(#136802) THE FOX-WOMAN. John Luther Long.

THE FOX-WOMAN. Philadelphia & London: J. B. Lippincott Company, 1900. Octavo, pp. [1-6] 7-308 [309-320: ads], frontispiece with illustration by Virginia H. Davisson, title page printed in red and black, original pictorial white cloth, front and spine panels stamped in red and purple, rear panel stamped in red (binding signed "H"), t.e.g., other edges untrimmed. First edition. A presentation copy with initialed inscription by Long on the front free endpaper: "Das heist vergiss-mein-nich" (This means "forget-me-not"). "If the exotic quality in [Lafcadio] Hearn was made authentic by observation, that of John Luther Long (1861-1927) was largely the product of his imagination, at times of high order, and one that has not had proper appreciation either in fiction or drama. He was never in Japan, but inspired by information which he received from his sister, Mrs. Irwin Currell, he established an atmosphere which has the illusion of reality, and from it he evolved one character at least, of supreme importance who has passed into world literature ... Long continued his exotic romance in THE FOX WOMAN (1900), an imaginative novel of a crippled Japanese artist and his worship of a beautiful but soulless American woman to whom he is just a passing whim. She is the 'Fox Woman' of the Japanese, who is without a soul. For her own pleasure she models him after the hideous Ni-O figures, and in order to please her he tries to look like these grotesques until he grows as bestial as they and his soul becomes subject to his body, just as before his ugly body had been made noble in the eyes of his wife, Jewel, by the splendor of his soul.

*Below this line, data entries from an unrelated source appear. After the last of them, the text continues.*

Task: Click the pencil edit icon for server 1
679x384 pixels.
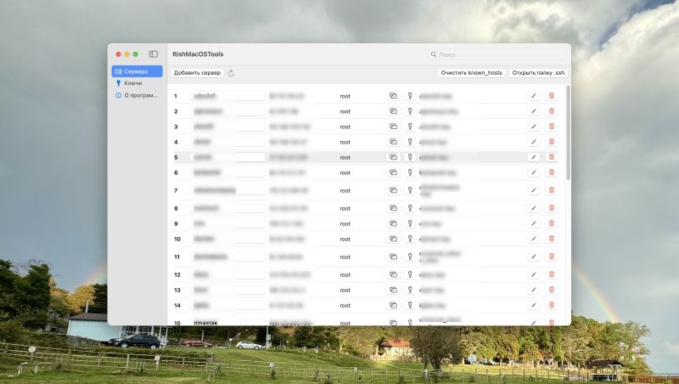Action: (534, 96)
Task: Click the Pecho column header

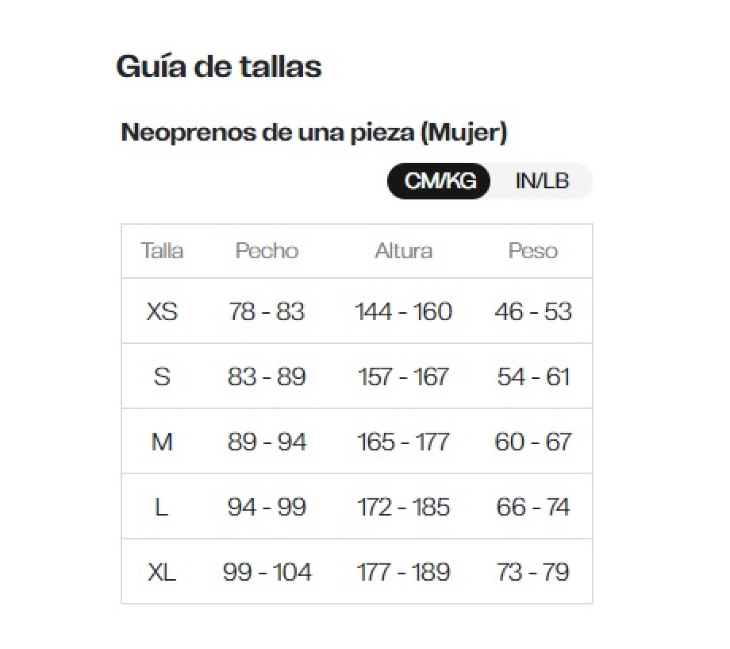Action: click(267, 251)
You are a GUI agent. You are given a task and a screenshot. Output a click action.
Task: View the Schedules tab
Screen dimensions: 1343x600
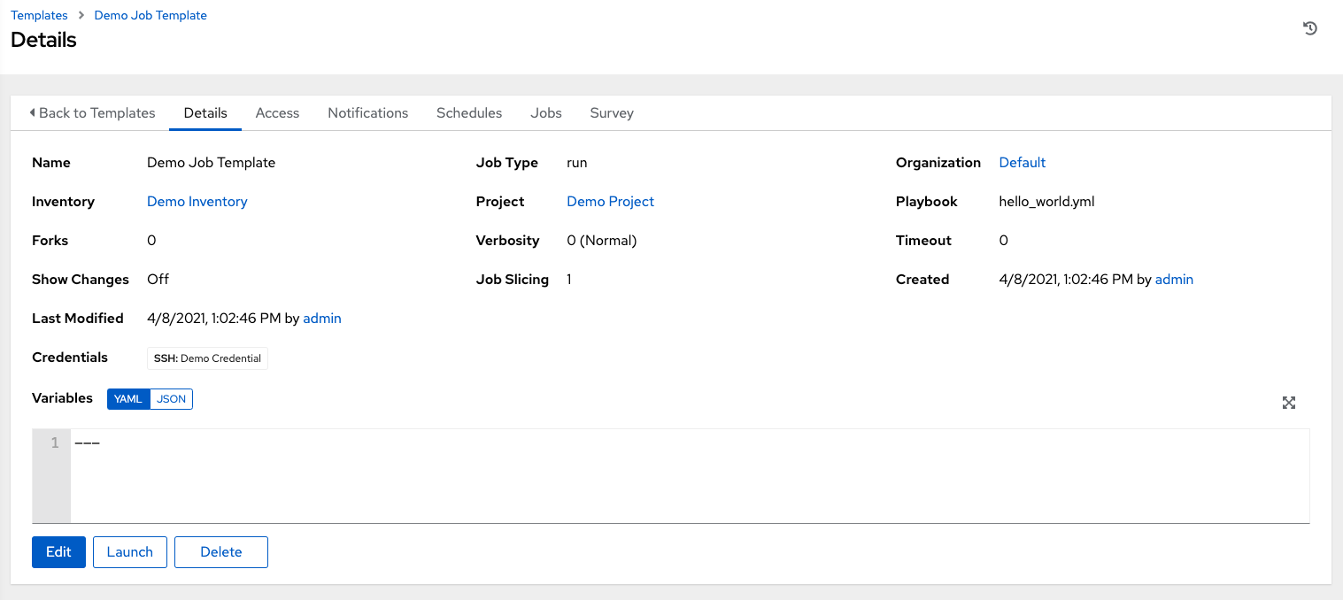point(469,112)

Long uses effectively the utter submission of a Japanese wife to her husband's will in Marushida's present to Miss Carroway of Jewel for her body servant. The inevitable discovery on the artist's part of his abandonment by the goddess and the return of Jewel are told simply and naturally." - Quinn, American Fiction, pp. 516-518. Long is best known for his long short story "Madame Butterfly," dramatized in collaboration with David Belasco, later made into the famous opera by Puccini. Wright (III) 3388. Stamping on spine panel faded, mild dust soiling to rear panel, a very good copy. A very nice copy of a rare vampire novel. (#136802).